Наконец, довольные друг другом, разъехались.

* * *

Через неделю Черных сам завернул к дипломату, коридор огромной квартиры в Безбожном переулке был до потолка заставлен баулами и чемоданами. Дипломат вынес из комнаты коробку с «Шарпом» и сказал, что вещь потрясающая, редкостная. От себя подарил «товарищу из органов» пустяковину — пепельницу на батарейке, которая втягивает в себя дым сигареты и очищает воздух, пропуская его через угольный фильтр, и блок фирменного американского «Мальборо». Черных дома послушал единственную кассету и остался доволен звучанием «Шарпа», да, умеют японцы технику делать, а мы только бесполезные ракеты клепаем, а вот чего-нибудь для людей сообразить, хоть приличный холодильник или газовую плиту, — кишка тонка.

На следующий день он зашел к Кузьмичу, подарил ему чудо пепельницу и блок «Мальборо», — старик растрогался до слез. Черных сказал, что ему для разработки одного фарцовщика и спекулянта валютой, может пригодиться гражданин такой-то, кстати, известная личность, Заслуженный артист СССР, без пяти минут Народный. Можно сделать ему предложение о нештатном сотрудничестве, он не откажет. Кузьмич, увлеченный пепельницей, даже до конца не дослушал, махнул рукой, мол, делай, как знаешь, чего ты меня по пустякам дергаешь.

Через пару дней приехал Заслуженный артист, он зачем-то надел черные очки, обмотал шею шарфом до самого подбородка, будто хотел сыграть шпиона в реальной жизни. Бедняга волновался, как девушка на первом свидании, потел, ерзал на стуле и заговаривался. Черных обещал позвонить в партийную организацию театра и снять все проблемы с заграничной поездкой. Дрожащей рукой артист написал агентурную расписку, полез в папочку, достал несколько страничек, сколотых скрепкой.
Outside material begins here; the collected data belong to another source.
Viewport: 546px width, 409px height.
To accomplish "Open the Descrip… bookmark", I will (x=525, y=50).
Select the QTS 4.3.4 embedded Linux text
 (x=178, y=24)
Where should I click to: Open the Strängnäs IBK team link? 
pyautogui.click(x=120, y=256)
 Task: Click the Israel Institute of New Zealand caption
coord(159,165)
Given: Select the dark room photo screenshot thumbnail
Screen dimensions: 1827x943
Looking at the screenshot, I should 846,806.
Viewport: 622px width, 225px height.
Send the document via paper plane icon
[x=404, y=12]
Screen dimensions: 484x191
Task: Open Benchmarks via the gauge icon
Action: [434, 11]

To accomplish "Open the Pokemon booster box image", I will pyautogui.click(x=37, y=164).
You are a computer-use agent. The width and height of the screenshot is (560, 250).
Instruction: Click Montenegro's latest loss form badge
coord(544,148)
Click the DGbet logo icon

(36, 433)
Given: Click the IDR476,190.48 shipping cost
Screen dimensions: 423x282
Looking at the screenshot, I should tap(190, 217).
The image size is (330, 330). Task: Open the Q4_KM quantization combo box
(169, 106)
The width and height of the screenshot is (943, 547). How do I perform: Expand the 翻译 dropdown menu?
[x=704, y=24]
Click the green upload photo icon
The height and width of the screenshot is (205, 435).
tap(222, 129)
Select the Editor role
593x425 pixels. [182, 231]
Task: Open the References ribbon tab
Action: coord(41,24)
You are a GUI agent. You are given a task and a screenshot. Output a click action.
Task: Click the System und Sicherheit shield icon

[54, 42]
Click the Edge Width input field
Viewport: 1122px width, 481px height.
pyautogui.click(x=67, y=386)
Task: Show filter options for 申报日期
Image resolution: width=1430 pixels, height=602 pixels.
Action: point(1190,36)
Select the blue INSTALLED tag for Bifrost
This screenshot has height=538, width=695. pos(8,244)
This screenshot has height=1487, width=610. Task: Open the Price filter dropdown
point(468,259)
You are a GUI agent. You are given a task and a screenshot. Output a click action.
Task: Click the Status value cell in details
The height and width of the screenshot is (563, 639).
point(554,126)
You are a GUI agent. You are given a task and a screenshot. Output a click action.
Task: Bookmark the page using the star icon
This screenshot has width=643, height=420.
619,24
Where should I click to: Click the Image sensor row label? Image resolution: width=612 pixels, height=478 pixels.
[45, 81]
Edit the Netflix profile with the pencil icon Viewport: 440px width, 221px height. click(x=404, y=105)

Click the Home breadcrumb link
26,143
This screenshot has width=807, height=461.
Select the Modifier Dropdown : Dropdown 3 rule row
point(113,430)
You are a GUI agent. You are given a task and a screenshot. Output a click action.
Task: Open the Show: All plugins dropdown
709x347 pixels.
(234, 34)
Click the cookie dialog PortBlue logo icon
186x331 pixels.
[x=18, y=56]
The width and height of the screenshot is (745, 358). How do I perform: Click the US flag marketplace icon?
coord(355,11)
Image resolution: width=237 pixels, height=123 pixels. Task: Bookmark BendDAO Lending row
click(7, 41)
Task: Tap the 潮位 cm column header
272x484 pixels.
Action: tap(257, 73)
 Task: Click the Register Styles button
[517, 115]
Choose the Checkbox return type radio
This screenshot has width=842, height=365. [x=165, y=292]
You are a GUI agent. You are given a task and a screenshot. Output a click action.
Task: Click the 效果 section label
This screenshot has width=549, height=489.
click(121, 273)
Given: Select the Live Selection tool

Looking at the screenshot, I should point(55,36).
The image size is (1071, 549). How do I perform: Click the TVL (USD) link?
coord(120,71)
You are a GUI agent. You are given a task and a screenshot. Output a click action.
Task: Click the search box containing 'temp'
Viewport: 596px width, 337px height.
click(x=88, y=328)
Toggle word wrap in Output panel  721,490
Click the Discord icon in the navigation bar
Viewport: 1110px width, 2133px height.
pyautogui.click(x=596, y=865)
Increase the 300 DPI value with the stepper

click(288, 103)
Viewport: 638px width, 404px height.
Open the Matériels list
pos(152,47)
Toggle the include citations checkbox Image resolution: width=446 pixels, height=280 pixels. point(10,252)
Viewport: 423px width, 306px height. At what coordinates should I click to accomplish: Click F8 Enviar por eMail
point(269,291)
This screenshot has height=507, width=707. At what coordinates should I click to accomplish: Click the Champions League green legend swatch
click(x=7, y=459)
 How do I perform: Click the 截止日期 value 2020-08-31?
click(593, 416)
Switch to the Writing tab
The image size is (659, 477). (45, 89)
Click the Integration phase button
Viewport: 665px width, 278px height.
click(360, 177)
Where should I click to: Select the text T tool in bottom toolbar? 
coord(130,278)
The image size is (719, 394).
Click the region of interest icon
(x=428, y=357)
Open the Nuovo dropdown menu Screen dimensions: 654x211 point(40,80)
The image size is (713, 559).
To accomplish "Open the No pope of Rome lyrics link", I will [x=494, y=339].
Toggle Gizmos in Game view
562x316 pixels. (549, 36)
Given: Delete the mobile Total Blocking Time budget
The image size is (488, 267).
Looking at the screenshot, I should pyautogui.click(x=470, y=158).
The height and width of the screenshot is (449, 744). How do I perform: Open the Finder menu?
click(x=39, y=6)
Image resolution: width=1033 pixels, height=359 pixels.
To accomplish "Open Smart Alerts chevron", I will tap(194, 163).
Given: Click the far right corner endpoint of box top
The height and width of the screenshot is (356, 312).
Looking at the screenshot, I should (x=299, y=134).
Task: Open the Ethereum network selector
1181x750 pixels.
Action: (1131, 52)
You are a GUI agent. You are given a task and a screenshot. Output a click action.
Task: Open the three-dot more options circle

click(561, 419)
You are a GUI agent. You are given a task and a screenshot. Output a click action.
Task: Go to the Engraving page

Черных подумал: только этого не хватало, новый осведомитель, проявляя завидную прыть, уже написал первое агентурное донесение, скорее всего, донос на чиновника из Госкино СССР, который запретил Заслуженному сниматься в роли революционера, потому что моральный облик слишком низкий, даже низменный. Но это оказалась кляуза на директора театра: спит с молодыми актрисами, рассказывает политические анекдоты, пьет запоем и проч. Черных внимательно прочитал напечатанный на машинке текст и объяснил, что выражений «я думаю», «я подозреваю», «мне кажется», «у меня есть серьезное подозрение», «у меня складывается мнение» — употреблять не надо. В Госбезопасности сами решат, что им думать, кого подозревать и чего избегать.

Надо сухо и сжато излагать саму суть событий и хорошо бы, — не более двух страниц. Сюда больше приходить не надо, когда будет готов следующий донос, то есть донесение, позвоните по такому-то телефону, позовите Валерия Снегирева, он помощник куратора, то есть Черных. Надо договориться с ним о встрече в удобном месте. Черных поднялся, поправил галстук и сказал, что желает новому нештатному сотруднику успехов и удачи в его многотрудном и опасном деле.